During the past 30 years, a lot of corporate training has garnered a bad reputation. Some in the training field say the culprit is over-reliance on PowerPoint or Keynote. Others bemoan expediency brought on by tighter budgets, or instructional designers whose sole qualifications are on-the-job experience. The truth is that training mode, training budget, and trainer competency are really not the largest contributors to this problem. Instead, the real issue is a widely-held misunderstanding by the misinformed majority that presenting information in a pseudo-teaching environment is training. But presenting information is not the same as training. It’s just information, presented in an attractive wrapper.

Instead, good training aligns employees with organizational goals and delivers results. It means that your employees are able to do something new that they have not been able to do before. THAT’S when you know you have good training. And it doesn’t always have to cost you that much more to be effective. Here’s how to easily build a great instructor-led training for your business, on a tight budget.

BEST LEARNING PRACTICES FOR BEST BUSINESS RESULTS

Training development professionals understand that there are proven theories, models, and strategies that incorporate:

  • How people learn
  • Why they change, and
  • What training must be done to achieve learning and change.

Great training genuinely transforms an employee’s behavior. It builds your staff’s capacity to perform new skills, shepherding them to a different mindset and improving everyone’s attitude to benefit your organization as a whole. Doing this successfully requires a thorough understanding of learning psychology, some of which comes quite naturally for empathetic course developers. If your learners are in the right, capable hands of a qualified instructional designer, then they will be able to walk away from training courses fully able to perform new skills in the real world. That’s because they already have built first-hand experience within an environment that addresses conflict, personal challenges, and other obstacles they may have to overcome.

However, the process can initially be very complex. That is one reason you often see the most effective instructor-led initiatives leveraging training developers who earned a Master’s degree from a reputable instructional design academic program. They apply a systematic design process learned in their graduate program to real-world applications, helping leverage seemingly esoteric theory into very practical and concrete business results. It is costly to build this expertise through trial and error because a company losing money on failure will close its doors before long.
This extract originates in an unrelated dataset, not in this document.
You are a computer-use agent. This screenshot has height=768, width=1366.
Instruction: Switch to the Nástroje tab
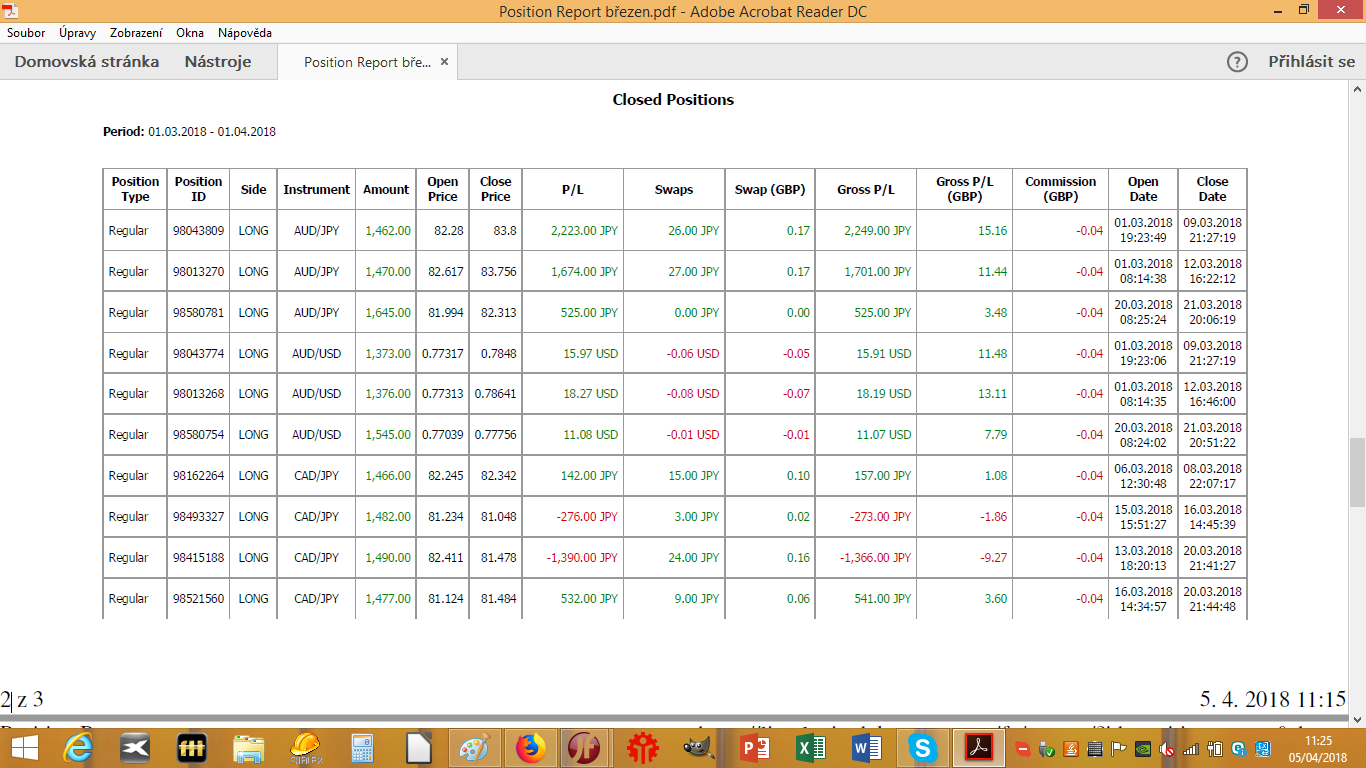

REDUCE CUSTOM TRAINING EXPENSE BY USING THE RIGHT MODE FOR TRAINING

There are many types of training delivery methods, including hybrid approaches. Some of these include:

  • Instructor-led (face-to-face),
  • Virtual instructor-led (via Microsoft Teams, Zoom, or another online teleconferencing service),
  • eLearning (automated on an LMS to run at any time day or night),
  • Micro-learning modules delivered via smartphones or tablets,
  • Immersive games and simulations for learning, and
  • Even training in 3D environments.

Each of these tactics has pros and cons, including a wide range of investments involved. Some companies look to save costs by reducing their training department headcount, then launch an online learning academy whose team lacks the ability to effectively transform face-to-face instruction into an eLearning regime. Other companies go for flashy and highly decorative new training curricula whose production costs do not translate into proportionate learning results. The current love of using avatars in training is just one example of flash that entertains but does little if anything to motivate or facilitate actual learning. Therefore, no matter what combination of approaches you employ, be sure to you or your training developers have internalized systematic design instruction in the build process so that your company realizes quantified performance improvements.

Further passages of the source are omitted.